Augustin Trapenard est toujours étonné par le nombre de personnes « extrêmement différentes » qui l’arrêtent dans la rue pour lui demander des recommandations lecture. « C’est signe que les Français sont attachés à la langue et à l’objet livre. » Alors, que répondre quand on enchaîne cinq livres par semaine et qu’on interviewe des écrivains depuis vingt ans ? « Souvenez-vous d’un livre que vous avez adoré, allez chez votre libraire et demandez-lui conseil à partir de ce livre-là », assure ce défenseur des libraires indépendants qui ne nourrit pas d’ambition romanesque. « Les livres me font grandir, m’augmentent.

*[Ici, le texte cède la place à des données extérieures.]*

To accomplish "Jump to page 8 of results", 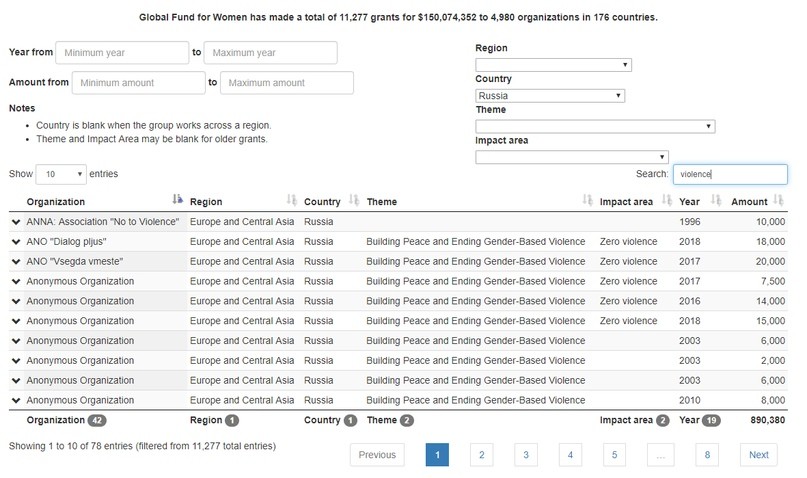I will pyautogui.click(x=707, y=455).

Je ne peux pas m’en passer, mais pour autant, je n’ai ni le talent ni l’urgence d’écrire qu’ont les écrivains. »
Pratique : Augustin Trapenard en dédicace ce vendredi à 19 h 30 à la Librairie Masséna à Nice.

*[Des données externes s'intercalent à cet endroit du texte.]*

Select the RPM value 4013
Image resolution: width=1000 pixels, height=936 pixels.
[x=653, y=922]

Une « Grande librairie vagabonde » azuréenne ?
En avril 2025, Augustin Trapenard s’était échappé des studios de France Télévisions pour partir à la rencontre d’auteurs qui écrivent le monde rural, dans un format vagabond de La Grande librairie. Un départ en goguette qui pourrait être dupliqué à notre région ?
« J’ai tourné plusieurs fois à Nice. On a fait une séquence avec Jean-Marie Gustave Le Clézio l’année dernière. Je me souviens d’avoir fait une grande émission avec Joann Sfar à l’époque où j’étais sur Canal +. C’est vraiment un pays et un arrière-pays que j’aime beaucoup. »
La possibilité des îles
Pour autant, la prochaine Librairie vagabonde doit plutôt lorgner du côté des îles. « On travaille sur l’insularité et on est en train de tourner en Corse, en Bretagne, en Guadeloupe, en Martinique, à Mayotte. On va envoyer une équipe en Polynésie aussi. L’idée est de montrer que la France est un pays d’îles aussi. Chaque saison, j’aimerais proposer une Librairie vagabonde, Et il n’est pas impossible qu’on fasse une grande librairie autour de la Méditerranée bientôt, auquel cas votre région sera mise en avant ! »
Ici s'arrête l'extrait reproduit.